Proof: It suffices to show that if X is an ordered set with
least element whose closed initial segments are isomorphic to
[0,1], and X has no countable unbounded subset, then X is
isomorphic to the long line.
Map aleph-1 into X as follows: Identify the "bottom"
elements: f(0)=0. For successor ordinals a+1 in aleph-1,
choose for f(a+1) an arbitrary element of X greater than
f(a). (If this is impossible then X has a top element, and
therefore a countable unbounded set.)
For limit ordinals b in aleph-1, consider the subset Y of X
defined by {f(a)|a<b}. Pick z in X greater than all the
elements of y. (If this is impossible, then X has a countable
unbounded set because b is a countable ordinal.) Then [0,z]

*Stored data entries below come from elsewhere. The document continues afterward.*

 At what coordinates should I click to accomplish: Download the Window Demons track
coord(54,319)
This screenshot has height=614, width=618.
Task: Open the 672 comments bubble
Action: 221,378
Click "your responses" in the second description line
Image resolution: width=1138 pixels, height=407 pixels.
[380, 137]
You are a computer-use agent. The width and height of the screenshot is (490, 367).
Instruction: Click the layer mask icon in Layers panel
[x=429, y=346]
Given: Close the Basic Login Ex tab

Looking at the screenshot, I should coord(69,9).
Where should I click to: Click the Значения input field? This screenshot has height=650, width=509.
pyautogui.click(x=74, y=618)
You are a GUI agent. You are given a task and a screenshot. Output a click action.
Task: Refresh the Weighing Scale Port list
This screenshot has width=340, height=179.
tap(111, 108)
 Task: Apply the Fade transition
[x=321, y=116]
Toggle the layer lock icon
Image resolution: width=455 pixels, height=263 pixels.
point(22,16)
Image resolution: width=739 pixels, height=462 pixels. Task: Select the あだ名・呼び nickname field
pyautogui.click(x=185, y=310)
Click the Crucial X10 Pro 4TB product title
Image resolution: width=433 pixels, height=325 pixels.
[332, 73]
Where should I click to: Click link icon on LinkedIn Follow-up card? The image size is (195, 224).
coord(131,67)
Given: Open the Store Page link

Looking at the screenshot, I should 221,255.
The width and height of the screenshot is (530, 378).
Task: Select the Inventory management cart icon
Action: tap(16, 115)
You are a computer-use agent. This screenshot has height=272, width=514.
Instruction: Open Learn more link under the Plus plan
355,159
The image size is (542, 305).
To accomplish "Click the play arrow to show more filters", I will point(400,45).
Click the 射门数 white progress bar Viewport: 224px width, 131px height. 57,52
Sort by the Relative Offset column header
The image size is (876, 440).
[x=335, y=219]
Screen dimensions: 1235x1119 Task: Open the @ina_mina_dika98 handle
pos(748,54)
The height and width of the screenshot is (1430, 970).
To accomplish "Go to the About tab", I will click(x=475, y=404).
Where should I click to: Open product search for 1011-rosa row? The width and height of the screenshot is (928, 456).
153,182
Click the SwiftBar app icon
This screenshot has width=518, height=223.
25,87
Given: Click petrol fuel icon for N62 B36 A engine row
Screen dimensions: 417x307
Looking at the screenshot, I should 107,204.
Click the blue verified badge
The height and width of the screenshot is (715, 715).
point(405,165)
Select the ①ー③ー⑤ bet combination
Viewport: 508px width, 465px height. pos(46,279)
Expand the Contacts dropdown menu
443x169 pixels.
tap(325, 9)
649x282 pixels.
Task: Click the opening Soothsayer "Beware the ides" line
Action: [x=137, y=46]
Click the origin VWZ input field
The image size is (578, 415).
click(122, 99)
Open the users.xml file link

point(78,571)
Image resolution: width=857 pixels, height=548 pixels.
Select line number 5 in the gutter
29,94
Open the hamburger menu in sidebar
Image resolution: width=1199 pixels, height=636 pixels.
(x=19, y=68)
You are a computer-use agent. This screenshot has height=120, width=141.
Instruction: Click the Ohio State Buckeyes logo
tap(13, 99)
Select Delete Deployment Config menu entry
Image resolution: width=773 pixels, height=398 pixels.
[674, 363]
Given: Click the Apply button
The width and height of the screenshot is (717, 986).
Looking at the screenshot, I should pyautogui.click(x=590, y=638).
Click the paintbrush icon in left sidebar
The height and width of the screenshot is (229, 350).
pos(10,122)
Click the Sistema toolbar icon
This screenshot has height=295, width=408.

contained in X is isomorphic to the real interval [0,1], so
has the least upper bound property. Let f(b) be the least
upper bound of Y.
After aleph-1 stages, we have a copy X' of aleph-1 lying
cofinally in X. (If it were not cofinal, so that x in X were
greater than all elements of the copy of aleph-1, then [0,x]
could not be isomorphic to the real interval [0,1].) Most
importantly, each limit ordinal in X' is the LUB in X of the
earlier elements of X'.
We now map the long line aleph-1 x [0,1) onto X as follows:
Map aleph-1 x {0} canonically to X'. Between every element
of X' and its successor is an isomorphic copy of the reals,
to which we can map the copy of the real interval (0,1)
between the corresponding two elements of the long line. The
LUB property of X' ensures that this map is onto, and the
remaining details are easy.
The argument above fails if we substitute "rationals"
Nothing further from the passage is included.